В одном из писем к О. Бредиус-Субботиной И. Шмелёв признавался, что хотел «<...>пережить Крым через призму таких глобальных явлений, как 12-томная энциклопедия Крыма, история крымских татар и т. д». «<...> Чтобы писать это, я проглядел десяток томов «Энциклопедии Крыма», изучал Коран и татарский фольклор <...> мало было видеть Крым: я прочитал 12-томную Энциклопедию Крыма (все о нем и татарах)» (цит. по [3. С. 200]).
Предметом исследования в данной работе является крымскотатарский мир, являющийся частью художественной картины мира И. Шмелёва, эксплицированный в совокупности поэтологиче-ских категорий (художественная картина мира, система образов, сюжет, пейзаж).
Исследователи творчества писателя затрагивали тему полиэтничности, отраженную в его произведениях. Так, И.М. Богоявленская [1], анализируя литературную сказку «Голос Зари», определила, что в этом произведении писатель попытался выразить «духовное существо» другой религии (ислама), другой культуры (крымскотатарской), следуя мысли известного философа Владимира Соловьёва о том, что христианство прошло путь от неприятия мусульманства к признанию его.

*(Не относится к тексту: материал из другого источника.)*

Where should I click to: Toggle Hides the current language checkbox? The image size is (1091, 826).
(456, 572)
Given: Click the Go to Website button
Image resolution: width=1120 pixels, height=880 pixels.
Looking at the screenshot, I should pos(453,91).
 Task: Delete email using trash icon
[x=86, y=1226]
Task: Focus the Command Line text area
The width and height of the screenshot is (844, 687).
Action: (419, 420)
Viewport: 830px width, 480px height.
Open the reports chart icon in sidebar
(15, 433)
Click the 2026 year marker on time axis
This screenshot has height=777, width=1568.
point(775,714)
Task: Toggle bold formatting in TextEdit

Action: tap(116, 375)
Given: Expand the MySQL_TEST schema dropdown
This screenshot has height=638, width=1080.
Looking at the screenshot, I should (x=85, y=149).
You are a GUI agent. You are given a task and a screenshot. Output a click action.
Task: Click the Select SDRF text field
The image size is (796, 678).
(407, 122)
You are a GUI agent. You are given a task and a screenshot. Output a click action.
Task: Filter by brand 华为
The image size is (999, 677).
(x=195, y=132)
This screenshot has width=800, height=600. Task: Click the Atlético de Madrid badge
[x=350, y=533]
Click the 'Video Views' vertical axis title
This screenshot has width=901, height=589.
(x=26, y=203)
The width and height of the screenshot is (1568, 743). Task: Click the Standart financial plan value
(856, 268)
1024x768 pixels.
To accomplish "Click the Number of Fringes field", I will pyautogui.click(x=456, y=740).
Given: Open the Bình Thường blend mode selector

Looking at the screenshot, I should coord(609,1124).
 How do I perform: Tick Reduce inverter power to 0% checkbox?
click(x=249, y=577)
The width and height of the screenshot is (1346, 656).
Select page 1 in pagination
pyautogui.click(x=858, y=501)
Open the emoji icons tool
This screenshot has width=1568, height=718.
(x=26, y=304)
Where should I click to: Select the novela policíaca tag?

В.Д. Наривская на материале переписки И. Шмелёва с О. Бредиус-Субботиной [2; 3] выяснила, что писатель тщательно готовил себя к жизни в Крыму. О крымскотатарской теме в творчестве И. Шмелёва впервые заговорила А.М. Эмирова [8]. По её мнению, в эпопее «Солнце мёртвых» крымскотатарский и русский миры сливаются воедино на божественно-духовном уровне.
Цель исследования заключается в совокупном анализе крымскотатарского мира, отражееного в творчестве И. Шмелёва. Данная цель предполагает решение следующих задач:
1) проследить процесс формирования образа Крыма в художественной картине мира И. Шмелёва;
2) рассмотреть особенности изображения крымскотатарского мира, способы его репрезентации в преломлении имагологической оппозиции своё - чужое;
3) определить авторское отношение к изображённому крымскотатарскому миру.
Как известно, в Крыму И. Шмелёв пережил все ужасы гражданской войны, «красного террора» и голода 1921 г. Страшные картины большевистского произвола представлены в его романе «Солнце мёртвых». «Писатель изобразил Крым как место Апокалипсиса - конца русской истории и истории мира, пропустив крымскую картину мира «через призму «изменённых» состояний сознания» и разрушив традиционные представления о Крыме как пространстве гармонии и свободы» [3. С. 128].
«Солнце мёртвых» - многоплановая сквозная метафора: это холодное солнце Крыма 1921 г. «Оно мертво для всех: и для людей, и для животных, и для растений. Оно равно мертво освещает два мира -русский и татарский, которые, пересекаясь, не сливаются на житейском уровне. Оба мира - русский и татарский - равно трагичны: и там и тут голод, и там и тут - смерть от рук большевиков» [8. C. 214].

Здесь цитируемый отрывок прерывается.